No sé de qué diablos protesto, a veces. Soy un gruñón bocazas, porque en realidad vivimos en un país fascinante. Según donde te sitúes, o lo haga el azar, lo mismo puedes echar la mascada por sotavento que rularte de risa o estamparle besos al vecino de barra. Yo mismo, cuando tengo sobredosis de telediario y me asomo a la ventana pidiendo que llueva napalm y nos lleve a todos a tomar por saco, me organizo a veces una terapia que funciona de cine: corro al bar más próximo, pido una caña y una tapa, miro alrededor y tiendo la oreja. Así, muchas veces, lo que veo o lo que oigo, las vidas que hormiguean a mi alrededor, la pareja que habla en voz baja cogida de la mano en la mesa junto a la ventana, el currante que se come el bocata, la señora que entra a pedir un café con leche después de pasar veinte minutos charlando con las otras marujas en la puerta del mercado, la peña considerada de cerca, en resumen, me suben el ánimo. Me reconcilian con la gente y con el escenario. Conmigo mismo, de paso. Como digo siempre, Sodoma y Gomorra, igual que Villacenutrios del Rebollo, están, si uno se fija, llenas de justos que las salvan. También de payasos que las animan. Que le dan vidilla al cotarro.

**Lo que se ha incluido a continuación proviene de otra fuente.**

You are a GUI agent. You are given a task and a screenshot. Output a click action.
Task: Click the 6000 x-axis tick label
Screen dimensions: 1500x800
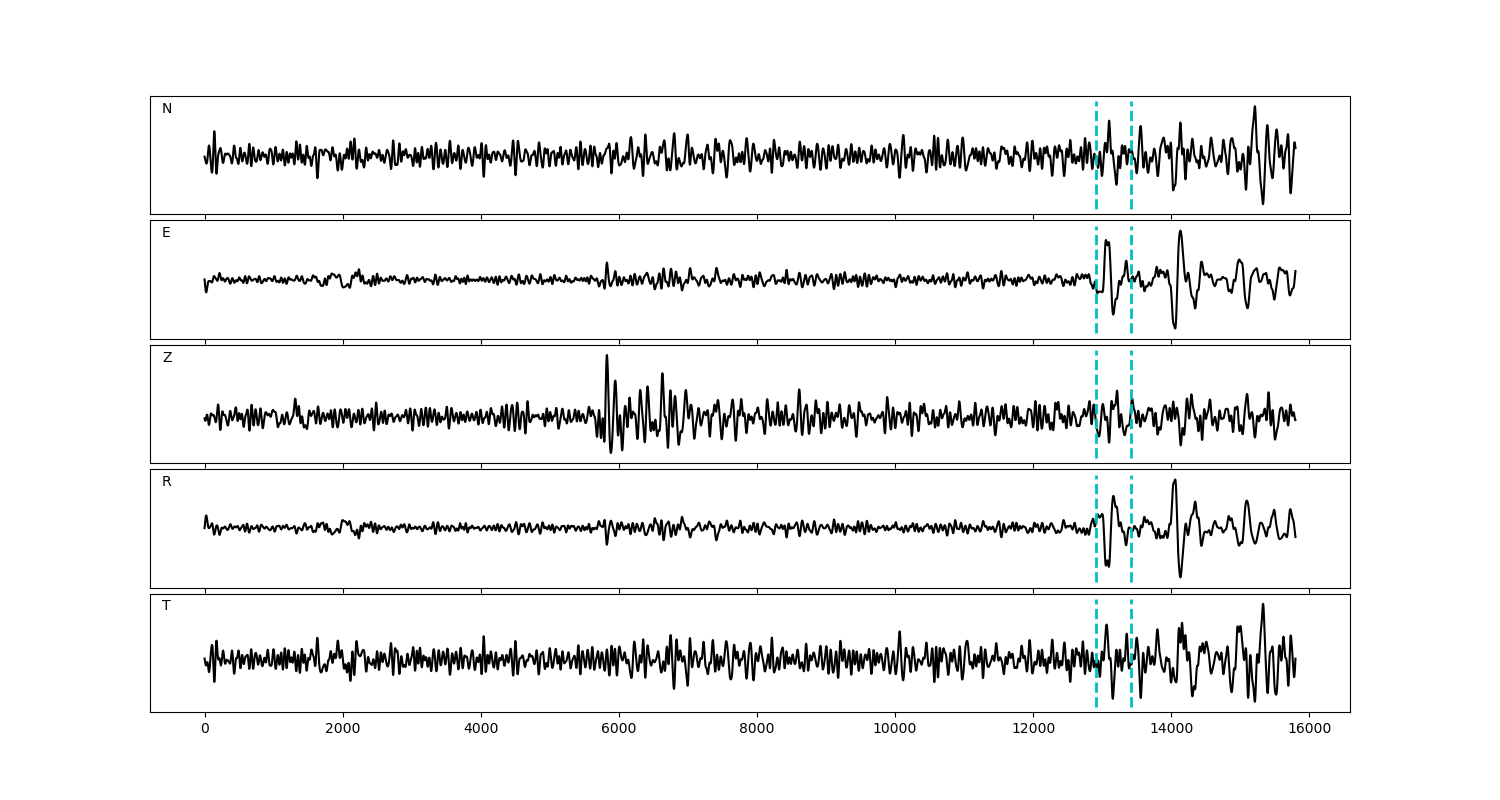coord(619,730)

El otro día tocó rularse de risa. La historia es verídica, aunque ustedes son dueños de creérsela o no. Como aval tienen mi palabra de honor, así que allá cada cual. Yo puedo jurarles por las Siete Bolas de Cristal que es cierta en lo sustancial y el desenlace. Ocurrió hace pocos días en una asamblea de la asociación de padres de alumnos de un colegio rural, alguno de cuyos integrantes es amigo mío. Buscaban nombre para el centro escolar, y el debate se animó con propuestas y contrapropuestas. Participaba activamente, con calor dialéctico, una señora todavía joven, notable por sus actitudes antisexistas. Muy eficaz en su trabajo, dicho sea de paso. Lúcida, cualificada y profesional. Pero de las convencidas -sin duda sinceramente, en este caso- de que los Reyes Magos deberían llamarse Reyes y Reinas Magos y Magas, y que regalarle un balón y una espada de juguete a un niño varón significa forjar, desde la más tierna infancia, a un maltratador de mujeres y a un fascista con carnet.
El caso es que, dándole vueltas al nombre del colegio, la antedicha señora se negó a utilizar el de un conocido escritor español vivo -no era el mío, tranquilicémonos todos-, argumentando que el candidato pertenecía al sexo masculino -ella dijo «género»-, y que eso suponía discriminar a las mujeres escritoras. El mentado, además, no era considerado por la citada señora un pavo progresista, sino proclive -y esto es literal, o casi- «a una manera de escribir demasiado apegada a las reglas académicas, lo que le da un tufillo de derechas». Además era varón, lo que suponía una discriminación adicional. No sería bien visto. Se le pidió entonces a la señora que aportase nombres de escritores homosexuales inequívocamente progresistas, dignos de figurar en el membrete de cartas de un colegio español del año 2010. O, preferiblemente, de escritoras hembras en situación parecida. Pero no supo dar ninguno. Los hombres eran hombres, a fin de cuentas; y a las mujeres no acababa de verlas. «Hasta este mismo debate es machista», apuntó la prójima saliéndose por los cerros de Úbeda. Se entabló luego una animada discusión en busca de gente de otros registros, a ser posible mujeres vivas, conocidas, relacionadas con las letras, la educación o la cultura en general. Pero todo eran inconvenientes. A la señora no le cuadraban las cuentas. Además, no podía ser un nombre masculino, concluyó, por su posible interpretación sexista; pero si era mujer parecería muy radical. Muy extremista. `Colegio Miguel de Cervantes´ sonaba a rancio y a facha. «Con Franco todos se llamaban así», dijo alguien. Lo conveniente era un nombre que fuese popular, con tirón, pero que careciese por completo de connotación política. «Fulano escribió durante el franquismo, Mengano sale mucho en El País, Zutano firma en la tercera de ABC.» Eso de la etiqueta, real o postiza, los dejaba fuera a todos. «Sin olvidar -apuntó un profesor, ya en plan de coña- que si es hombre o mujer de raza blanca, pueden acusarnos de racismo. Y escritoras negras no tenemos muchas.»
Al fin, tras varias horas de dimes y diretes, la señora dio con la solución: «Un nombre -apuntó muy seria- que cumple todos los requisitos para representar los valores del centro educativo, sin ser sexista ni afectar la sensibilidad de ningún colectivo». Luego hizo una pausa, los miró a todos con ojos encendidos de entusiasmo y dijo: «La Pantera Rosa».